I wonder if she’s tempted to stay away from social media permanently.

“That has been my biggest battle,” she says. “If I’m off it, my team says get back on it and if you don’t, we’re gonna do it for you and it won’t be what you would want us to do. It bloody sucks. With the album you can’t not be on it, you’ve got to be on it every day. Nowadays, I’m fine and it doesn’t bother me that much but you know, I still see stuff.”

Fortunately, she says, she’s not the sort of artist willing to be told what to do by anyone.

“No one’s going to put me in a little boob tube. I get to be comfortable all the time. The only time I noticed it was when I got to number one, I saw this chart of the biggest female artists in the world right now with Ariana [Grande], Nicki Minaj and Dua [Lipa]. They all had these beautiful press shots and there was a photo of me just sitting in my van. It kind of played at me but not enough to make me change. It does make you feel like: ‘Oh God, if only I was prettier!’ But that’s not how I’m born and I’m not going to change that with a knife.

“People want you to be this beautiful figure but have music that’s down to earth and relatable – and I feel like you can’t get both.”
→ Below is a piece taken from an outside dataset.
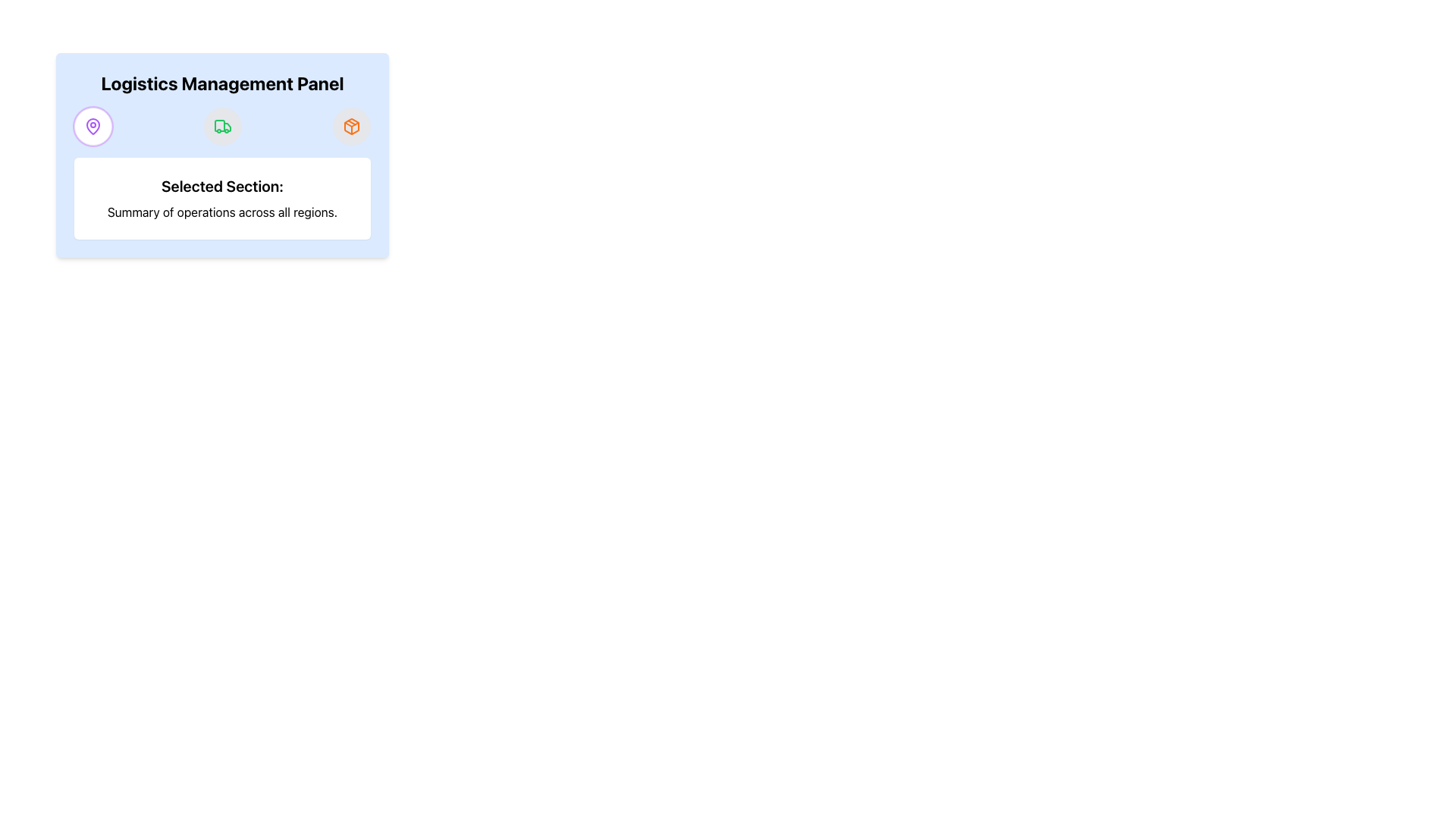 This screenshot has height=819, width=1456. What do you see at coordinates (221, 125) in the screenshot?
I see `the truck icon button, which is a green line art icon inside a circular button with a soft gray background, located as the middle button in a horizontal arrangement of three buttons near the top center of the interface` at bounding box center [221, 125].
On Welcome To The Madhouse, Watson finally gets the right of reply she’s been waiting for, confronting her strange new reality with disarming, no-holds-barred honesty. It’s there in the sinister pop sprawl of the title track with its claustrophobic portrayal of fame and the music industry, and more bleakly in the plaintive Lonely, which asks simply “Why am I so damn lonely?”

“All these new friends, how am I meant to know why they’re here?” she asks now. “Either I’m paying them or they’re coming over for drinks every weekend or trying to tell people they know me. I do feel disconnected because if I’m really going through something, I’d rather keep it inside than talk to those people. They’re not going to be around when I need them!”

She allows herself a small, sweet moment of triumph on one track however. On the deceptively chirpy calypso-flavoured Westside Lobby, Watson takes aim at those who pigeonhole her, who suddenly want to be friends or tell her she looks all wrong to make it, singing “but my song went to number one in over 30 f---ing countries and I’m sorry if that offends you my dear.”

“I see so many artists that say things like ‘I want it, I got it’,” she says. “Or ‘I got bitches, I got girls, I got money, I got cars, I got everything! I’m the best!’ Well, guess what? I actually hold the record for the number one song in the world, yet I wouldn’t dare to actually say that fact. There’s a whole lot of people online who can say whatever they want. I just gave myself a safe space in a song to say everything I’ve ever wanted to in a joking way that still gets it off my chest.”

From here, the statistics and the music can do the talking for her. One thing is certain: Watson is no one-hit wonder. She’s even beginning to come to terms with that fact herself.

“Even this time last year, I 100 per cent thought I was faking it,” she says. “I thought it was just going to be Dance Monkey forever. But there comes a point where you realise: ‘Wow, I can do this!’ And then when you’re enjoying it and writing music, it’s like – who cares what anyone else thinks?”